(Records supplied Opens)

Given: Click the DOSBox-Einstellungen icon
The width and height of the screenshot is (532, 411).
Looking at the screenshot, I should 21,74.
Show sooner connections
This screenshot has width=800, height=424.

(Records supplied Closes)
(Records supplied Opens)

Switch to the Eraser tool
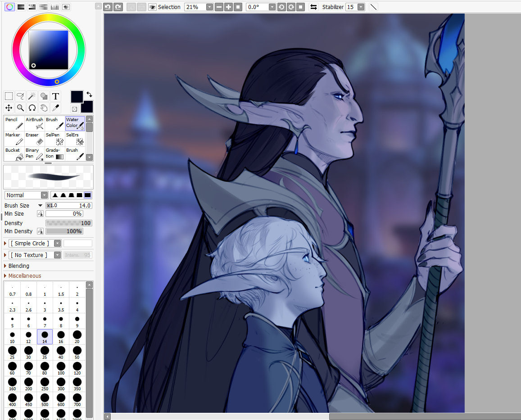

(Records supplied Closes)

Problem to work on
Both the line containing "The width and" and the line containing "This screenshot has width=800, height=424." belong in the answer. Print them and every line above that falls between them exactly, and no others.

Expected answer
The width and height of the screenshot is (532, 411).
Looking at the screenshot, I should 21,74.
Show sooner connections
This screenshot has width=800, height=424.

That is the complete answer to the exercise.